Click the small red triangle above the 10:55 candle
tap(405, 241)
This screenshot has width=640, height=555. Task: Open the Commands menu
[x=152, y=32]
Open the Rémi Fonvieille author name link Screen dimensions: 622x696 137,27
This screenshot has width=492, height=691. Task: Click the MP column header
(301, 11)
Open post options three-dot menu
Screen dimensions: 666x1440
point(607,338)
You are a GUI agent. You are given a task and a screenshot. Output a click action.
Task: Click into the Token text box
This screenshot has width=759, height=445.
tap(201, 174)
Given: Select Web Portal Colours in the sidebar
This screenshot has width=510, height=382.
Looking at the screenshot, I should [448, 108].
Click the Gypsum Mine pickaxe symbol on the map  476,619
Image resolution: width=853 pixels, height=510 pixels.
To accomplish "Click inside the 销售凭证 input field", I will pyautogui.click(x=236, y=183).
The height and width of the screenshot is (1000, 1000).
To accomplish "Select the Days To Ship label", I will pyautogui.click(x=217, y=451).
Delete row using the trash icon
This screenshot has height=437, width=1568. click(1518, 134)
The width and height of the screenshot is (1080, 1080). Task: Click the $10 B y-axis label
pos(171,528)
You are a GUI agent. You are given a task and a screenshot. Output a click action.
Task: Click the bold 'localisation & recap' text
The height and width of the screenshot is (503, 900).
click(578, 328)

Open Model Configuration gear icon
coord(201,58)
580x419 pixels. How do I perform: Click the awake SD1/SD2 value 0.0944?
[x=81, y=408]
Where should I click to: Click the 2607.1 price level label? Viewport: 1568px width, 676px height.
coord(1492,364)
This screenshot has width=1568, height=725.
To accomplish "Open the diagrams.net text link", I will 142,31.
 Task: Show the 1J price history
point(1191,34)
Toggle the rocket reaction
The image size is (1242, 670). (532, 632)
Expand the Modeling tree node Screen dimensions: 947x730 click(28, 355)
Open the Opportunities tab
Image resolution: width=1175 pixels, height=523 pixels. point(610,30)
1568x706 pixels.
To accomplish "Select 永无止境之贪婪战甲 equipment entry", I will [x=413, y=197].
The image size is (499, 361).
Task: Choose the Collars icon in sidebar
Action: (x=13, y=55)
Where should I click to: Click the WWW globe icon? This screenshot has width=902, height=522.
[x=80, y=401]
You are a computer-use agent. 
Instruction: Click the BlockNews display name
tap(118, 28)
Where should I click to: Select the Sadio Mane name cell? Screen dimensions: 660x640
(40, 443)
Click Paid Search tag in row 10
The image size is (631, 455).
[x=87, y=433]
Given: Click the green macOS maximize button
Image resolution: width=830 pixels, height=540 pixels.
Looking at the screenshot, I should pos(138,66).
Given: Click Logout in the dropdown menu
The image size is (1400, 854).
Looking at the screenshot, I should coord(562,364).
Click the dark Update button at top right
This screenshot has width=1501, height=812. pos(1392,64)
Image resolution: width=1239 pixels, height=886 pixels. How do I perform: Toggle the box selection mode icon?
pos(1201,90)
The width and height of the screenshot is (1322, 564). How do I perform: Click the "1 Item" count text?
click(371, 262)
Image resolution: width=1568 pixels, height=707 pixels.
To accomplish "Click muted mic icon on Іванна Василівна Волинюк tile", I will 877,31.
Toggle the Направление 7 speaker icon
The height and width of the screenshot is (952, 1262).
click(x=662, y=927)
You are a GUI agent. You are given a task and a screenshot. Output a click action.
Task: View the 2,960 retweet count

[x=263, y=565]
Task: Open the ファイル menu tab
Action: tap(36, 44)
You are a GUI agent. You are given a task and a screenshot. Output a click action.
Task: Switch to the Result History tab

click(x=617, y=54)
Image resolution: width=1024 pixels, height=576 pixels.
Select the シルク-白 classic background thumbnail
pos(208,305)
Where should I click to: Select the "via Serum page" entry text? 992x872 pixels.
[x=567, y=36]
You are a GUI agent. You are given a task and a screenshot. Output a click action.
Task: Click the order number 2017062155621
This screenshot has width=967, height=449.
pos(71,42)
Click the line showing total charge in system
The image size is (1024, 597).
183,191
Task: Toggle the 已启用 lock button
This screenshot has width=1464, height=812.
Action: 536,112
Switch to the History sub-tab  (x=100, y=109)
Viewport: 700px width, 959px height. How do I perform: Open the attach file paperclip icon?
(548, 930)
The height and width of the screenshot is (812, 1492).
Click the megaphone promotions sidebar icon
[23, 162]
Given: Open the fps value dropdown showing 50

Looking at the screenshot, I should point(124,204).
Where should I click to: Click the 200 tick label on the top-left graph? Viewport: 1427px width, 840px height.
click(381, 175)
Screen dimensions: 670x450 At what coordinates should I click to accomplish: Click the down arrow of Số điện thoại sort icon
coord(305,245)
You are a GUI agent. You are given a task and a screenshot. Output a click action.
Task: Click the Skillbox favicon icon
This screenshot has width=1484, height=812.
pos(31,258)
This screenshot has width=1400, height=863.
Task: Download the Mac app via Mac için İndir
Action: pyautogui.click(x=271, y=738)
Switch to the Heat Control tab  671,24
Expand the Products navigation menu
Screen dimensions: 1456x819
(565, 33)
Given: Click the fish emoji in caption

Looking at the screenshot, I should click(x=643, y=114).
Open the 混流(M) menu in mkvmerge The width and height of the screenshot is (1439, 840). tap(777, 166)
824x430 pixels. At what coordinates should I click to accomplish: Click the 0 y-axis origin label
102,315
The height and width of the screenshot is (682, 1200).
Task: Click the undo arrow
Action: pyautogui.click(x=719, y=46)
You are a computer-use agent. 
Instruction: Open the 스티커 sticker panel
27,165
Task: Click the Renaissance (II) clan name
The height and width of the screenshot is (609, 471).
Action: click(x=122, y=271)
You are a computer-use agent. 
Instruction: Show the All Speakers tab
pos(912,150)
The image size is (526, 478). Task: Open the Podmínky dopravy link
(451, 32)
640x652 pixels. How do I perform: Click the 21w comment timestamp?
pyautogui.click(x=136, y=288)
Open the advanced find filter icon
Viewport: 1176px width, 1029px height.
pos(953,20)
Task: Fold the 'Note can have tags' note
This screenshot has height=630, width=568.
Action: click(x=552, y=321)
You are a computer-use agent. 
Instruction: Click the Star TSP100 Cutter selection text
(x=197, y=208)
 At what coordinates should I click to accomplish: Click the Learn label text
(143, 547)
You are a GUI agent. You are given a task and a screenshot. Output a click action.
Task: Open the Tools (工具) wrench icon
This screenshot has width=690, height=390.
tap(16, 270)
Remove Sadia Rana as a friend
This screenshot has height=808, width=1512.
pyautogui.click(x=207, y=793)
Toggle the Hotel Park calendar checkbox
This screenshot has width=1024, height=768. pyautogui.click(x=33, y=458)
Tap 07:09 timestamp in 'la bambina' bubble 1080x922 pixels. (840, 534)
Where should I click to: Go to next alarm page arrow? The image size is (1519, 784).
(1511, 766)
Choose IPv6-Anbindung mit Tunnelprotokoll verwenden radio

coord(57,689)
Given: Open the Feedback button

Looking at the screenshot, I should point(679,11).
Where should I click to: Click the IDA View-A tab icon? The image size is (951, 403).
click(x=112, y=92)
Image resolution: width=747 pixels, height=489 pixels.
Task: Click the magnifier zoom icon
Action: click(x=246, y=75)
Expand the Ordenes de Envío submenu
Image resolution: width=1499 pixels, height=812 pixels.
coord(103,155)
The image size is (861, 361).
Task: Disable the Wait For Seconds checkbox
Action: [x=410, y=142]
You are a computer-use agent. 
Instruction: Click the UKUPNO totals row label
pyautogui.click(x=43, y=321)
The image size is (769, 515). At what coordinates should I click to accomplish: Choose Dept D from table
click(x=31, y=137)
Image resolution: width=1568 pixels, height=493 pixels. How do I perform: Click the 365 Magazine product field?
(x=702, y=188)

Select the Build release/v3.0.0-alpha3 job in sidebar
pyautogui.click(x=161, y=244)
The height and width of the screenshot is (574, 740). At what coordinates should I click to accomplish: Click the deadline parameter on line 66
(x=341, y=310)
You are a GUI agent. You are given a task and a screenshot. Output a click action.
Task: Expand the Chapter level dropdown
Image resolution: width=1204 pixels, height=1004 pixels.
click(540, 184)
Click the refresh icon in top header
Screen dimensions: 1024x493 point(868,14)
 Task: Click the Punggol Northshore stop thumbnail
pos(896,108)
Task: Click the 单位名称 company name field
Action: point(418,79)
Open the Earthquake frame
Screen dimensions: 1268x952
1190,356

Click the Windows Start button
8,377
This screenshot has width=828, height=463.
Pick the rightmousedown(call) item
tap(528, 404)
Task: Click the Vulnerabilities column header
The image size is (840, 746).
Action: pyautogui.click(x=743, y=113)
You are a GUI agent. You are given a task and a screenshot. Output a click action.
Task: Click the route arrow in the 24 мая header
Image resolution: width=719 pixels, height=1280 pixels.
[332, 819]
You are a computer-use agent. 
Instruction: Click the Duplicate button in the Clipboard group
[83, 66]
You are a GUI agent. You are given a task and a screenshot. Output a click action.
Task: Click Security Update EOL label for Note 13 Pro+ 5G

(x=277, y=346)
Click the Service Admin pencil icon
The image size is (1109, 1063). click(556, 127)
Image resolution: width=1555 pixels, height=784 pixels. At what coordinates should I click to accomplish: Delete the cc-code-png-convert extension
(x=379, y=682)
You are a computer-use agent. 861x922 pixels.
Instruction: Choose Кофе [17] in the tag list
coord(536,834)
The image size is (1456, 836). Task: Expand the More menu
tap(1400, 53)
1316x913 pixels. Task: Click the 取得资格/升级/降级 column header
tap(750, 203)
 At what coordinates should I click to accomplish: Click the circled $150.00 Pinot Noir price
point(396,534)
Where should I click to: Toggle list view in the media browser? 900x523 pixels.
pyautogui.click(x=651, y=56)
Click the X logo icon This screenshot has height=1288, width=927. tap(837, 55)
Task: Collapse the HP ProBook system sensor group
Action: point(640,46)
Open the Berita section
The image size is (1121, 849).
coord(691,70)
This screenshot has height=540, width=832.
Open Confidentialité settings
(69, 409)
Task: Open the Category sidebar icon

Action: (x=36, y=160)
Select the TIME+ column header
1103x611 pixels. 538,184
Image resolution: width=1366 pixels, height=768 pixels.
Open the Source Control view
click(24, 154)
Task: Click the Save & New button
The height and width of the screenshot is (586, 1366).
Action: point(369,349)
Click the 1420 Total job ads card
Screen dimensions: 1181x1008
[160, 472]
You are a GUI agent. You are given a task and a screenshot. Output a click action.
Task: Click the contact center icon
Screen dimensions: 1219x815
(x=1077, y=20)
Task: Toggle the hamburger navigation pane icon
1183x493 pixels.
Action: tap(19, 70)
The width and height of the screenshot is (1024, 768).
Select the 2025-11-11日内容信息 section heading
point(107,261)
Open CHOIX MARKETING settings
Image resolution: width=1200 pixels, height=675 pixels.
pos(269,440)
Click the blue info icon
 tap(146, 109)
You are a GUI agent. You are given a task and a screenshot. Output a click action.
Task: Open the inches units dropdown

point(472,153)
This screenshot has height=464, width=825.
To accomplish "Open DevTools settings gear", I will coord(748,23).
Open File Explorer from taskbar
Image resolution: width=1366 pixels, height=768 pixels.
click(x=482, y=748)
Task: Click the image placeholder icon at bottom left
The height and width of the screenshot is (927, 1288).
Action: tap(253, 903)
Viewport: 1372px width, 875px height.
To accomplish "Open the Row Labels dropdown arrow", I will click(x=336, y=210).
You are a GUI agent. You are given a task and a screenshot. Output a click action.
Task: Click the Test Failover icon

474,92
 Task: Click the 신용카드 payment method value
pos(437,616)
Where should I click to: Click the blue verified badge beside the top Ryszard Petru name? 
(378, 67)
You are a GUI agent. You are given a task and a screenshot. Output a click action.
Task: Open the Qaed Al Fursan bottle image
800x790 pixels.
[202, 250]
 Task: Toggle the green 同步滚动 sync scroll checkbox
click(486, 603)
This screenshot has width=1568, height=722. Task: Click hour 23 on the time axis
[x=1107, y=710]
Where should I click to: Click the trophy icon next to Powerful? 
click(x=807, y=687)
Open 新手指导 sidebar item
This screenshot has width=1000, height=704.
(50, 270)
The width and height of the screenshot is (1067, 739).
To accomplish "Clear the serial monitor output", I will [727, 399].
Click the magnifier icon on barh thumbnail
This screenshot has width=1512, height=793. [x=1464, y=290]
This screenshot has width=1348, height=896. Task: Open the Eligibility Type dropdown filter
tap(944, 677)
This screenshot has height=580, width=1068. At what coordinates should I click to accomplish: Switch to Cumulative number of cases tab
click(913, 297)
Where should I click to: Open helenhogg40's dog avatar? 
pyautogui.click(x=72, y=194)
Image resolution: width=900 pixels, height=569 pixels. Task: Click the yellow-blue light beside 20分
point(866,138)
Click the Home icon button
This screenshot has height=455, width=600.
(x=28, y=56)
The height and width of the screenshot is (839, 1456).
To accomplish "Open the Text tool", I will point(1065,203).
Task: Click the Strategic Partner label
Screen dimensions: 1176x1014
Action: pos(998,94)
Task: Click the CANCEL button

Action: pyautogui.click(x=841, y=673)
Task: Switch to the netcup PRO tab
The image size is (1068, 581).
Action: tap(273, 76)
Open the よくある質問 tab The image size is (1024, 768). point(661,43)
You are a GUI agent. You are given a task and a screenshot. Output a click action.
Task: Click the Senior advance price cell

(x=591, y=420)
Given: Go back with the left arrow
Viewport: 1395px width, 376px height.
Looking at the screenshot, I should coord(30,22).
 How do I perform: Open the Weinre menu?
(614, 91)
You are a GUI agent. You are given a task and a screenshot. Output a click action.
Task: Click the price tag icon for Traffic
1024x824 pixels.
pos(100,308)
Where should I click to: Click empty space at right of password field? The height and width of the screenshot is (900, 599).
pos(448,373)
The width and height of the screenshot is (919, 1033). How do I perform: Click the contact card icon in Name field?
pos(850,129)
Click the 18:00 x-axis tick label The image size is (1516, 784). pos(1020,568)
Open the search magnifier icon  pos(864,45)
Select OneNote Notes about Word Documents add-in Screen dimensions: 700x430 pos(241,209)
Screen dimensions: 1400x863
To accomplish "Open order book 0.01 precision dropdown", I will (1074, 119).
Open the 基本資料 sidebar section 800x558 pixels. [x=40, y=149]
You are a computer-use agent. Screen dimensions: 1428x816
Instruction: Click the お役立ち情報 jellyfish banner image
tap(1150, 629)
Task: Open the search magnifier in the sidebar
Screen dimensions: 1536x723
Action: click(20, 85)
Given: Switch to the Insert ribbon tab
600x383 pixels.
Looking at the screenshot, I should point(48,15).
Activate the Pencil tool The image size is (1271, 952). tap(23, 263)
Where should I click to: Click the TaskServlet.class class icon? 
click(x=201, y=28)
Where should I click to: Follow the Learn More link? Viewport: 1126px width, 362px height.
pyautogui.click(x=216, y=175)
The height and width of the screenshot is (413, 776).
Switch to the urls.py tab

------------------------------------------------------------------------

What is required:
A single number is the expected reply: the number of lines in the listing that contain the string "order".

Response box:
2